### Текст для чтения
◆ ◆ ◆ ◆
Глава ревматологических исследований в Университетской больнице Осло был внушительной фигурой. Когда профессор опустился на стул перед одним из самых аккуратных столов из всех, что я когда-либо видела, наши глаза оказались на одном уровне, хотя я стояла. Это была наша первая встреча, и я волновалась.
– Итак, – сказал он, глядя на меня, – почему бы вам не рассказать, чем, по вашему мнению, мы можем быть вам полезны?
Я тщательно подготовилась и стала рассказывать обо всем, что хотела делать. Достав из сумки большой лист бумаги с перечисленными гормонами и их связью с иммунной системой, которую мне удалось проследить, я сказала:
– Есть так много связей, заслуживающих более подробного изучения.
Через некоторое время я остановила свой словесный поток, давая профессору возможность ответить.
– Значит, вы переехали в Шиен? – спросил он.
– Да, мой муж здесь вырос, – ответила я, смутившись внезапной сменой темы разговора.
– А как зовут известного писателя из Шиена? – продолжил профессор.
Разговор становился все более странным.
– Генрик Ибсен, – ответила я.
Профессор засмеялся, удовлетворившись моими знаниями. Он продолжил расспрашивать меня о том, как я переехала в Норвегию, откуда мои родители и так далее. Я смутилась. Я пришла не для того, чтобы говорить об этом, и попыталась вернуть разговор к моему исследованию.
– Анита, не забывайте, что у вас теперь есть семья, – внезапно сказал профессор.
Он намекал на то, что мне не удастся совмещать воспитание двух маленьких детей с работой над диссертацией. Я оскорбилась. Он наверняка не хотел меня обидеть, но я считала, что его опасения совершенно безосновательны. Я прекрасно могла оценить, на что способна, а на что нет.
– Я уверена, что справлюсь, – ответила я.
И хоть изначально наш разговор не заладился, я чувствовала его заинтересованность во мне. Он пообещал подумать о том, чтобы дать мне возможность писать диссертацию о связи гормонов и ревматоидного артрита. Я покинула Университетскую больницу Осло с большими надеждами. Может, у меня все получится?
◆ ◆ ◆ ◆
[Записи коллекции]
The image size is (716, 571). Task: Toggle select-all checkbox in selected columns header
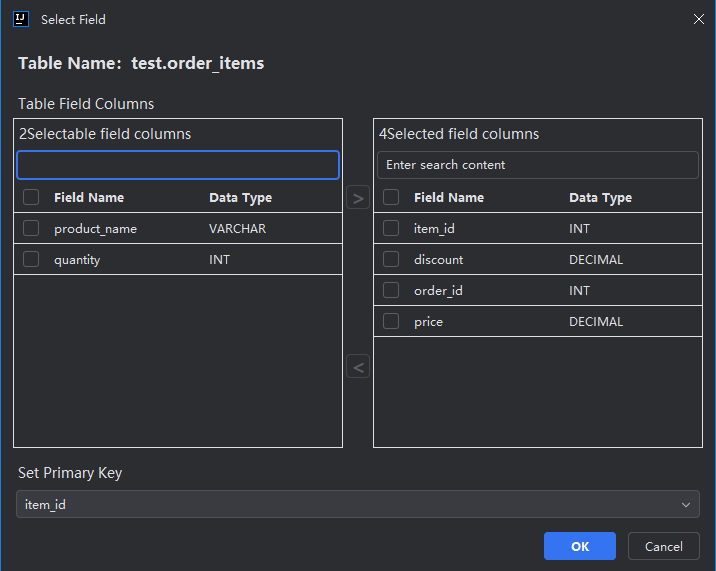pyautogui.click(x=391, y=198)

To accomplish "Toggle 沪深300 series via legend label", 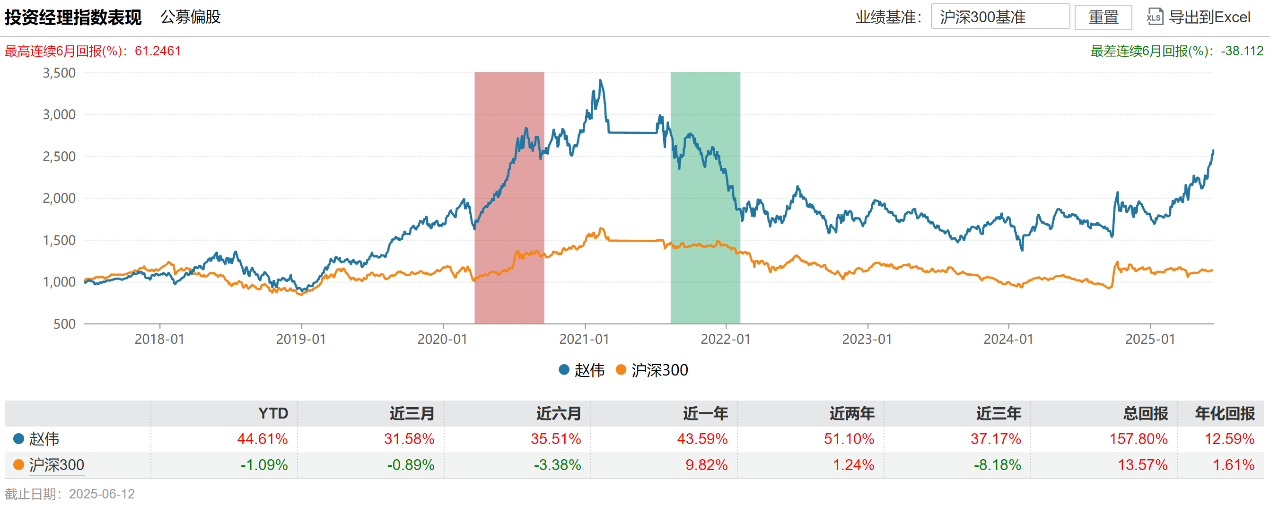I will click(660, 370).
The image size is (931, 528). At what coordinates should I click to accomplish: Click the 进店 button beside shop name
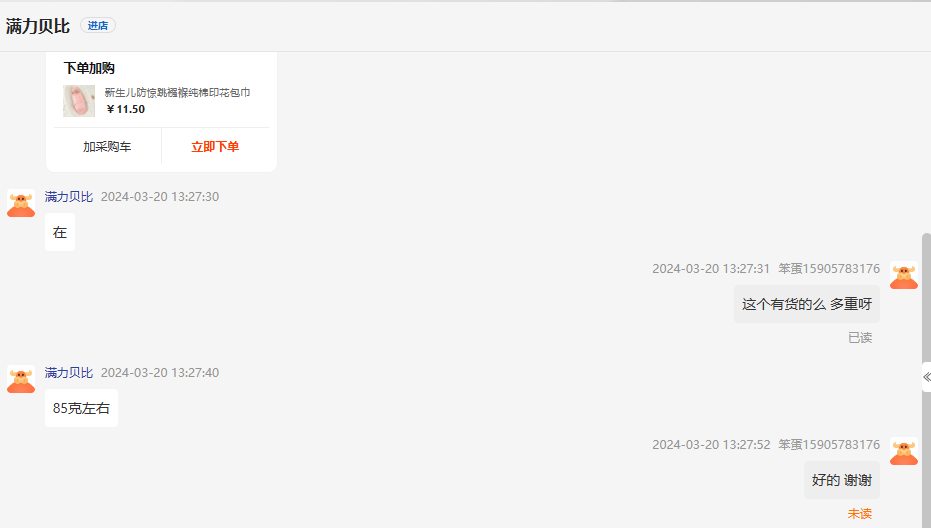(97, 26)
◆ ◆ ◆ ◆
### Задание
Ответьте на вопросы по тексту о встрече Аниты с профессором.
1. Какую должность занимал профессор?
2. Какого известного писателя из Шиена назвала Анита?
3. О какой теме диссертации профессор пообещал подумать?
Записи взяты из другого источника.

### Решение задачи
1. Он был главой ревматологических исследований в Университетской больнице Осло.
2. Анита назвала Генрика Ибсена.
3. Профессор пообещал подумать о диссертации о связи гормонов и ревматоидного артрита.